WORK TO COMPLETE:
(a) According to the passage on Goode, in what year did the club Area open?
(b) List the partners that the passage on Goode names alongside him in the nightspot venture.
(c) Extend the passage on Goode, starting after its final sentence.

TEXT PASSAGE:
-=-=-=-=-

It was during his stint as a professional fine artist that Goode began to explore his other lifelong passion: the natural world. “I kind of had two parallel lives at the time: as a closeted herpetophile—a reptile person—while I also had these art projects and businesses. The work I did in the ’80s was sort of reminiscent of what Damien Hirst eventually did with dead animals. I made a lot of things with insects, like big, giant patterns out of thousands of actual flies.”

The makings of Goode’s eventual fortune began with a radical experiment in Manhattan nightlife. In the early ’80s Goode and some friends started throwing illegal dance parties at a space they’d found in Lower Manhattan. The venture proved so popular that he and his partners—his brother Chris and close friends Shawn Hausman and Darius Azari—were offered financial backing for a legitimate nightspot. They signed a lease on a cavernous space in Tribeca, which at the time was a scantly populated industrial neighborhood in Lower Manhattan, gave it a forgettable name—Area—and then got to work on their massively ambitious vision. When the club opened in 1983, it immediately became the hottest ticket in town, famed as much for the indulgences of its clientele as for Goode and his team’s epic, immersive, heavily art-directed and constantly changing themes.

-=-=-=-=-

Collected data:
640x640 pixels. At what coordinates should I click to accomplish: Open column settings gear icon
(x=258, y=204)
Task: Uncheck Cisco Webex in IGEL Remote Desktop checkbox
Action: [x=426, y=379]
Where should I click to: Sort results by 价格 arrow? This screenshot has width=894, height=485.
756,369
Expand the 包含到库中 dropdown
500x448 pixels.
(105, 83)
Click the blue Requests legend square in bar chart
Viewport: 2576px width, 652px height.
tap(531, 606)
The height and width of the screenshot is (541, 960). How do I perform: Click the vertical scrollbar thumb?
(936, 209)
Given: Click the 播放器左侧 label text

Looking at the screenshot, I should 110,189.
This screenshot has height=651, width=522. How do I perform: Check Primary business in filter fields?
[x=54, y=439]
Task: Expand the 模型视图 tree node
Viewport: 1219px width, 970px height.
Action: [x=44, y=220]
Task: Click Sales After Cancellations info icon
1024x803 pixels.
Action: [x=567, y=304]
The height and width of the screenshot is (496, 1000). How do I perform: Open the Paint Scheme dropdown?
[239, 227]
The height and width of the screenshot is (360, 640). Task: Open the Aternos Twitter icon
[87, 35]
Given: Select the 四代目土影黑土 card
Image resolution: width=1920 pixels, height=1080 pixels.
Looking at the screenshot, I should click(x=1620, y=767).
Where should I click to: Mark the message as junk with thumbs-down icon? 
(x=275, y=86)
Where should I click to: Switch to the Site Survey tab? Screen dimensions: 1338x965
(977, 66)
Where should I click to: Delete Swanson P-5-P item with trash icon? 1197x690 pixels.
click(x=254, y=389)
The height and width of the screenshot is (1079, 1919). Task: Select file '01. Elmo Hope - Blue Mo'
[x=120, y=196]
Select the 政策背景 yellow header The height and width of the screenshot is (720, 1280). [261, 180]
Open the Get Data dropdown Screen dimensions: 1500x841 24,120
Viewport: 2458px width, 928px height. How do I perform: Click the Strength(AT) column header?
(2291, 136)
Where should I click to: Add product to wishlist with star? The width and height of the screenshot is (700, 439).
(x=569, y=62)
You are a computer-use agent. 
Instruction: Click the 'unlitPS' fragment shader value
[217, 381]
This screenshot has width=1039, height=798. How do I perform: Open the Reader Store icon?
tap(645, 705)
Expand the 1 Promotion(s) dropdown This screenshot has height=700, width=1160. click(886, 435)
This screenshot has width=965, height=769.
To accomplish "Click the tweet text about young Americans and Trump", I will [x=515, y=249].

-=-=-=-=-

ANSWERS BY ITEM:
(a) 1983

(b) His brother Chris, Shawn Hausman, Darius Azari

(c)
Not surprisingly, being tasked with reimagining a massive and massively popular club every couple of months with a team of strong-willed creative partners wasn’t always a smooth ride. “We spent years intensely arguing and intensely being creative and intensely enjoying the experience of this thing that we created, but it was a burnout at the end,” Goode says. “When we decided to dissolve the club after those brief three or four years, it felt like an eternity.”

The ’90s marked a distinct change of direction for Goode, as he began a successful run in the hospitality business with a number of restaurants and hotels, including the Bowery, the Jane, the Maritime and the Ludlow. At the same time he began devoting substantial time and personal resources to his lifelong passion for conservation, specifically the underpublicized world of endangered turtles and tortoises. Teaming up with Bronx Zoo’s Wildlife Conservation Society, Goode traveled the world—Asia, Africa, South and Central America—in an effort to identify and preserve endangered chelonian species, educate local populations on their importance and encourage local government participation.

“I just think it would be cool if more people got into conservation, whether they’re into protecting butterflies or birds or crocodiles,” says Goode. “If everyone started getting together and recognizing that these species need to be here, and that we should protect them even if just for selfish reasons. It sounds like a cliché but it’s true, you know—everything is interconnected.”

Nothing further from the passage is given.